- **ACTIVITY**: Write out each record below exactly, without pictures.

>>>

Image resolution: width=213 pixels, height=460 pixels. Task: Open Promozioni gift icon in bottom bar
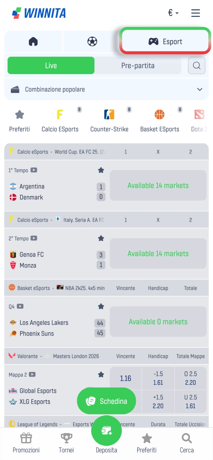click(x=26, y=438)
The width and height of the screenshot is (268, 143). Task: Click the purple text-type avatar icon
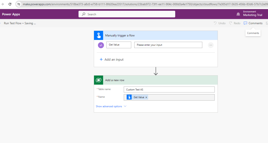tap(101, 45)
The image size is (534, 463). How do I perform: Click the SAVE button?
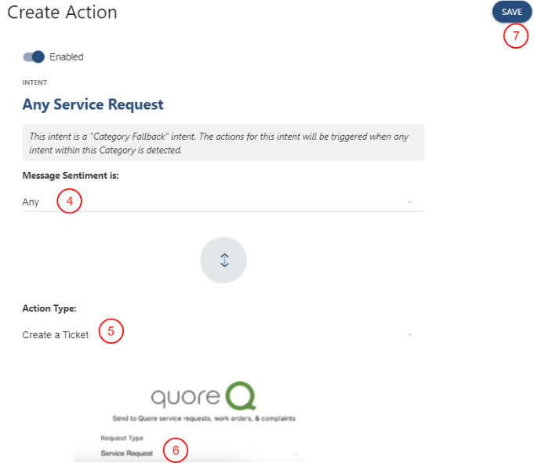511,12
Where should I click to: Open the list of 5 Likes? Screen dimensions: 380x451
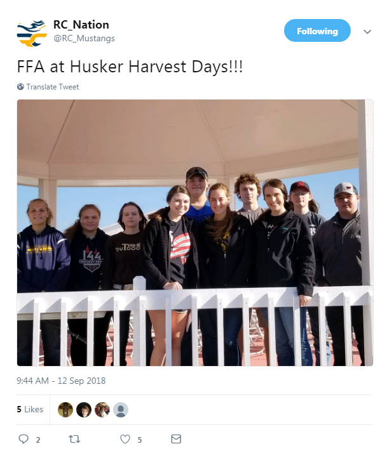tap(30, 409)
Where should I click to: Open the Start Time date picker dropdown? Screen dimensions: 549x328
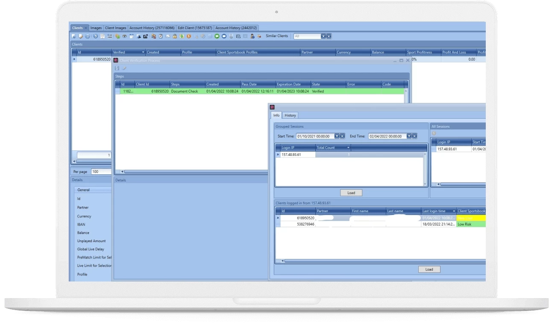pos(337,136)
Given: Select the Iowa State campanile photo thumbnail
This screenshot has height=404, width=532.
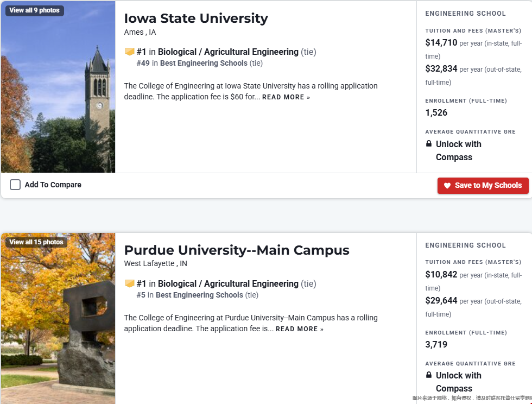Looking at the screenshot, I should point(58,87).
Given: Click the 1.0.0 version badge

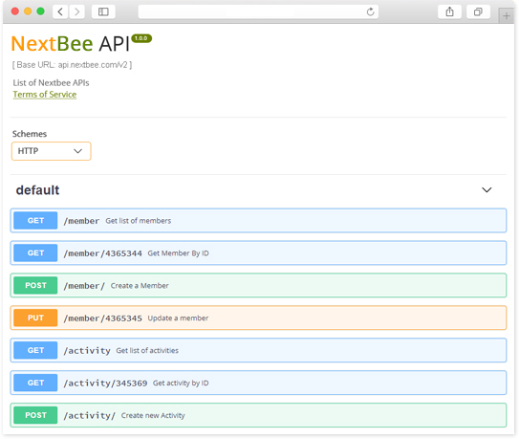Looking at the screenshot, I should (x=141, y=38).
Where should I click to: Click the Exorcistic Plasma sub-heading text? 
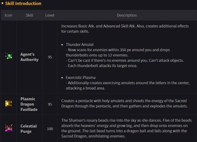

<<<

- **TASK RESPONSE**:
Image resolution: width=213 pixels, height=460 pixels. Task: Open Promozioni gift icon in bottom bar
click(x=26, y=438)
The width and height of the screenshot is (268, 143). Task: Click the purple text-type avatar icon
tap(101, 45)
The image size is (534, 463). How do I perform: Click the SAVE button?
511,12
Where should I click to: Open the list of 5 Likes? Screen dimensions: 380x451
tap(30, 409)
Where should I click to: Open the Start Time date picker dropdown? Screen dimensions: 549x328
pos(337,136)
Given: Select the Iowa State campanile photo thumbnail
This screenshot has height=404, width=532.
Looking at the screenshot, I should point(58,87).
Given: Click the 1.0.0 version badge

Looking at the screenshot, I should (x=141, y=38).
Where should I click to: Click the Exorcistic Plasma sub-heading text? 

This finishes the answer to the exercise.